[Required work] Return every line from the records below that has the word "Peter".
*-*-*
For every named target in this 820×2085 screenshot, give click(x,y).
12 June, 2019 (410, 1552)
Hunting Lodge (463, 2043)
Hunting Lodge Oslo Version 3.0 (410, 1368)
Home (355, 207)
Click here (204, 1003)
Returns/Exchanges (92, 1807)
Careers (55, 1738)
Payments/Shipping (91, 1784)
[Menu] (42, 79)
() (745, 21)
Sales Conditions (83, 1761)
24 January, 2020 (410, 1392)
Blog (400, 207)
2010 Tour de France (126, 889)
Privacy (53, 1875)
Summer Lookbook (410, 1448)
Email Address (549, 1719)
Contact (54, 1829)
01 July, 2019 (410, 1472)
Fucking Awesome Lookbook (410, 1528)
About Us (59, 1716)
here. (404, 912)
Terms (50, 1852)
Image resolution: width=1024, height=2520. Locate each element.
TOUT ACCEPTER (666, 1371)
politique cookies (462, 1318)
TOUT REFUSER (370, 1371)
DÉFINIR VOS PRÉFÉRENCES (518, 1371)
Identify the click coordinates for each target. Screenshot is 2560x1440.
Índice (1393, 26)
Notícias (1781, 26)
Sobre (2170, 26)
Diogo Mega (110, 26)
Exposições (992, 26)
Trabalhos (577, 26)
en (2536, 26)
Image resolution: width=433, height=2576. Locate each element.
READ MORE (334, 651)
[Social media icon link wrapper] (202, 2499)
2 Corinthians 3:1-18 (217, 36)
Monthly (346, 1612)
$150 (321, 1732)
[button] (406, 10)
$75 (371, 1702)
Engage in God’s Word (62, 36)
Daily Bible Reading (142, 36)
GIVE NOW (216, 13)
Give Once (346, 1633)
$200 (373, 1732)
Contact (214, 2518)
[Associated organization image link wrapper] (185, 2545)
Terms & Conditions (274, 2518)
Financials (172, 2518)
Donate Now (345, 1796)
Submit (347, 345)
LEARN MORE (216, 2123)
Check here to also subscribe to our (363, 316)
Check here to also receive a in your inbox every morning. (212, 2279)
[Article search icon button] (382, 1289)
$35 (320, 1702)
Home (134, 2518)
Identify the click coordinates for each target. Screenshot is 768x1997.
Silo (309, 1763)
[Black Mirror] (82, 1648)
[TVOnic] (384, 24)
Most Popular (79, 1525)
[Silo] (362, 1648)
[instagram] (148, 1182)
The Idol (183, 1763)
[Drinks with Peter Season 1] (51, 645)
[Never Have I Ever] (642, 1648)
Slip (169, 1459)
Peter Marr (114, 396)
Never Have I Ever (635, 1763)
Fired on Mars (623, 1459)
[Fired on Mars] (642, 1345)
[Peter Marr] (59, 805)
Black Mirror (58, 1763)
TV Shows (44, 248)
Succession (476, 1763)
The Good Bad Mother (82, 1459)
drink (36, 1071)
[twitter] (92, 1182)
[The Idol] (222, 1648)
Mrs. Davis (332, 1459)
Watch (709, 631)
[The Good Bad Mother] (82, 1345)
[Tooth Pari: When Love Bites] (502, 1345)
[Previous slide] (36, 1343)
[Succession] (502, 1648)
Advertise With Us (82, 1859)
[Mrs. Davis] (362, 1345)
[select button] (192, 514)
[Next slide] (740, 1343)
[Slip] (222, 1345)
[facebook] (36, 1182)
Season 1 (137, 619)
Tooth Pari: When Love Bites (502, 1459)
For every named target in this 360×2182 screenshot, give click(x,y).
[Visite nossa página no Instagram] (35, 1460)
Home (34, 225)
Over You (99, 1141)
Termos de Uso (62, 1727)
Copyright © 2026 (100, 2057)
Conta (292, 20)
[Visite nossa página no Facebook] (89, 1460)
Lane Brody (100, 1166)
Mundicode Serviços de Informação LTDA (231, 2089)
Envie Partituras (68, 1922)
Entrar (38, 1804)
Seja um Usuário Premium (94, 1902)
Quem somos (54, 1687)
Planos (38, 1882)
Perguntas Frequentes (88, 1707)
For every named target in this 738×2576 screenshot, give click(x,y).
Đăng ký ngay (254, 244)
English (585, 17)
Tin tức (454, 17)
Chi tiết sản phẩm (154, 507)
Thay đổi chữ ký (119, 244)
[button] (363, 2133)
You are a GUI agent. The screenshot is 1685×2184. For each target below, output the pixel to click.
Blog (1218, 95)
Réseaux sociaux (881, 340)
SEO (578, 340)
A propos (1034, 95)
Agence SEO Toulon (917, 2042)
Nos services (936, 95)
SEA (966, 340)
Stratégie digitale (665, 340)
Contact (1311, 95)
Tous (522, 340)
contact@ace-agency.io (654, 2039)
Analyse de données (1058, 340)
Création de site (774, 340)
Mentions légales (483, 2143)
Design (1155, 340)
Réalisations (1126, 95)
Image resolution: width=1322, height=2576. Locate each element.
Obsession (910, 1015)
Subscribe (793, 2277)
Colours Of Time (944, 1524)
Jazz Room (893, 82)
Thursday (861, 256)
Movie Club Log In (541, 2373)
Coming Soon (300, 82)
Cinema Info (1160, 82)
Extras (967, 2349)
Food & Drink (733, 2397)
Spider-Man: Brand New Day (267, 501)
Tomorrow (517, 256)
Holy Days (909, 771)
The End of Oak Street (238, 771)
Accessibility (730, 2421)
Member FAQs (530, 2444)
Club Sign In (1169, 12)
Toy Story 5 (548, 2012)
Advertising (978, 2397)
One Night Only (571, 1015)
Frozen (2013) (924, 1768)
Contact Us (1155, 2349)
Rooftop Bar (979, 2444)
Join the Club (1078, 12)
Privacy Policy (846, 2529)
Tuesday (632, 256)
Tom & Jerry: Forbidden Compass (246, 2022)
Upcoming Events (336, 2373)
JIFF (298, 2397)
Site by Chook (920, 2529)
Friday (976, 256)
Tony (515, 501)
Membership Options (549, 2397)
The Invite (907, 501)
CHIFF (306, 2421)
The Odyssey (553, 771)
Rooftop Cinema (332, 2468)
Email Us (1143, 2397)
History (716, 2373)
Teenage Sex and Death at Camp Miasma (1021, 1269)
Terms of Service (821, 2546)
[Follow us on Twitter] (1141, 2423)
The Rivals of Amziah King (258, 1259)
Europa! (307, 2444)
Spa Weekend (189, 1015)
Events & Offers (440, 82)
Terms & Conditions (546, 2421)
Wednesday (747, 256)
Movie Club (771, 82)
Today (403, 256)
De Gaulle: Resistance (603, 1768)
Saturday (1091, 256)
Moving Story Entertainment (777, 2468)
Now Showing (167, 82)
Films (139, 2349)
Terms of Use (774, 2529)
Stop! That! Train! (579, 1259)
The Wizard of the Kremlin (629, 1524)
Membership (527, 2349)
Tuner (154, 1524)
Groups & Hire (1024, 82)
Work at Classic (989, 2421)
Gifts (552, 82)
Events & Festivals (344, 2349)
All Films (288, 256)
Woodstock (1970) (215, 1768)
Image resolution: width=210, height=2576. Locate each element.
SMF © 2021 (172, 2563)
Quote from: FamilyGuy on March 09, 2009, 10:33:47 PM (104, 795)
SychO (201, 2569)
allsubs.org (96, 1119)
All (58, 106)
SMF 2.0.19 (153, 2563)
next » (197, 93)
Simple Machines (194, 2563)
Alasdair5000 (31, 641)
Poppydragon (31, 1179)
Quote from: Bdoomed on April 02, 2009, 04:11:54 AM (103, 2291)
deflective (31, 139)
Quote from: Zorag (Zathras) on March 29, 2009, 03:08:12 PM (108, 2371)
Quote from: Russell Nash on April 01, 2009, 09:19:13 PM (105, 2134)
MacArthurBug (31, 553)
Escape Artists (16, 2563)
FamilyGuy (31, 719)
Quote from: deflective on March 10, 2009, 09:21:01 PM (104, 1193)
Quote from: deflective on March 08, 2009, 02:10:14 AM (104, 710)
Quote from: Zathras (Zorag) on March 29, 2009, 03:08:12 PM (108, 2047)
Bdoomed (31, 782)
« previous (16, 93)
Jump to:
*-*-*
[Exercise solution]
[Drinks with Peter Season 1] (51, 645)
Peter Marr (114, 396)
[Peter Marr] (59, 805)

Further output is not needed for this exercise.